Uniform Convergence of Power Series

[markiv]

Given a power series [itex]\sum a_n x^n[/itex] with radius of convergence [itex]R[/itex], it seems that the series converges uniformly on any compact set contained in the disc of radius [itex]R[/itex]. This might be a silly question, but what's an example of a power series that doesn't actually also converge uniformly on the whole open disc of radius [itex]R[/itex]? I am assuming uniform convergence on all compact subsets does not imply uniform convergence on the whole open disc?

 

[micromass]

Consider the Taylor expansion of [itex]f(x)=\tan(x)[/itex]. This has a radius of convergence of [itex]\pi/2[/itex]. But the series cannot converge uniformly on the entire disk [itex]]-\pi/2,\pi/2[[/itex]. Indeed, it is a theorem that the uniform limit of bounded functions is bounded.

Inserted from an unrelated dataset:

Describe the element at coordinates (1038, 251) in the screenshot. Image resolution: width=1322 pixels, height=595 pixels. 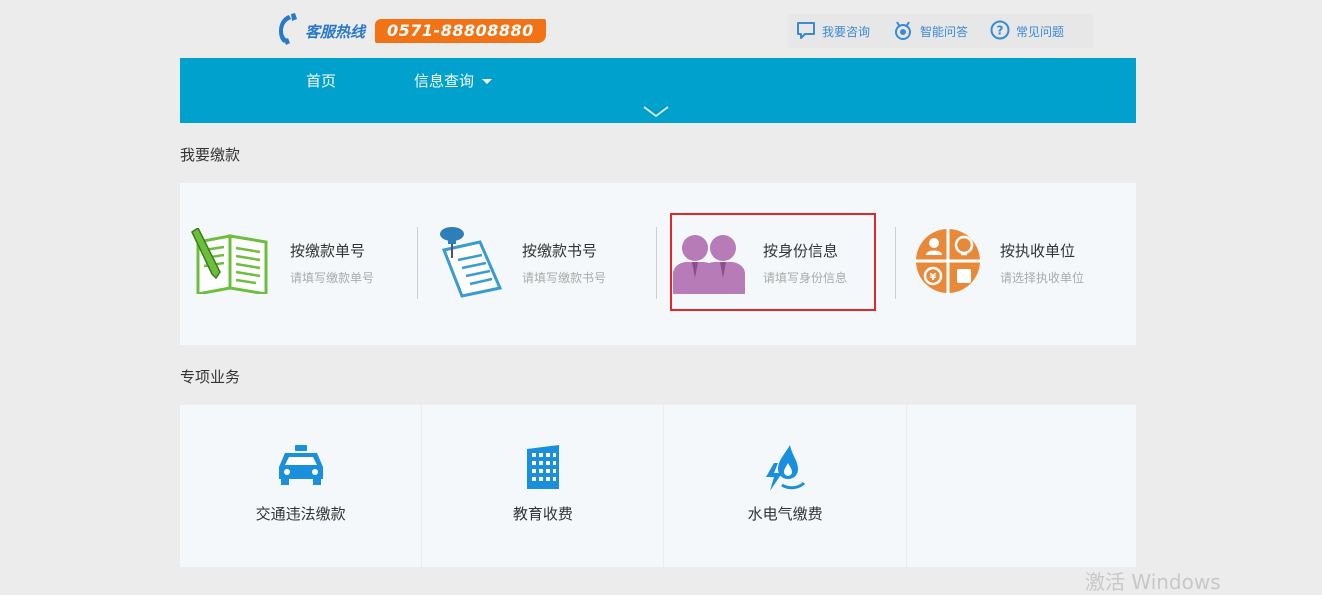
I see `pay-item-title: 按执收单位` at that location.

Clearly, [itex]\tan(x)[/itex] isn't bounded.

 

[jbunniii]

Another easy example:
[tex]\sum_{n = 0}^{\infty} x^n = \frac{1}{1 - x}[/tex]
for [itex]|x| < 1[/itex]. This is clearly unbounded as [itex]x[/itex] approaches 1.

 

[Mute]

Another easy example:
[tex]\sum_{n = 0}^{\infty} x^n = \frac{1}{1 - x}[/tex]
for [itex]|x| < 1[/itex]. This is clearly unbounded as [itex]x[/itex] approaches 1.

Hm. If I recall correctly from my Complex variables class years ago, the geometric series actually is uniformly convergent on ##|z| < 1##. However, it is not uniformly convergent on ##|z| \leq 1##.

Do I remember incorrectly?

 

[jbunniii]

Hm. If I recall correctly from my Complex variables class years ago, the geometric series actually is uniformly convergent on ##|z| < 1##. However, it is not uniformly convergent on ##|z| \leq 1##.

Do I remember incorrectly?

The partial sums are
[tex]s_N(x) = \sum_{n = 0}^{N-1}x^n = \frac{1 - x^{N}}{1 - x}[/tex]
The limit is
[tex]s(x) = \sum_{n = 0}^{\infty}x^n = \frac{1}{1 - x}[/tex]
So
[tex]s(x) - s_N(x) = \frac{x^N}{1 - x}[/tex]
This is the error in approximating the series by the N'th partial sum. For any fixed N, this error is arbitrarily large as [itex]x \rightarrow 1[/itex]. If the convergence were uniform, we would be able to uniformly bound the error as small as we like by making N large enough.

I think what you are remembering is that the convergence is uniform on [itex]|z| \leq R[/itex] for any positive [itex]R < 1[/itex].

 

[markiv]

Thank you. This makes a lot of sense.

 

[Mute]

The partial sums are
[tex]s_N(x) = \sum_{n = 0}^{N-1}x^n = \frac{1 - x^{N}}{1 - x}[/tex]
The limit is
[tex]s(x) = \sum_{n = 0}^{\infty}x^n = \frac{1}{1 - x}[/tex]
So
[tex]s(x) - s_N(x) = \frac{x^N}{1 - x}[/tex]
This is the error in approximating the series by the N'th partial sum. For any fixed N, this error is arbitrarily large as [itex]x \rightarrow 1[/itex]. If the convergence were uniform, we would be able to uniformly bound the error as small as we like by making N large enough.

I think what you are remembering is that the convergence is uniform on [itex]|z| \leq R[/itex] for any positive [itex]R < 1[/itex].

Yes, that's probably the result I was thinking of.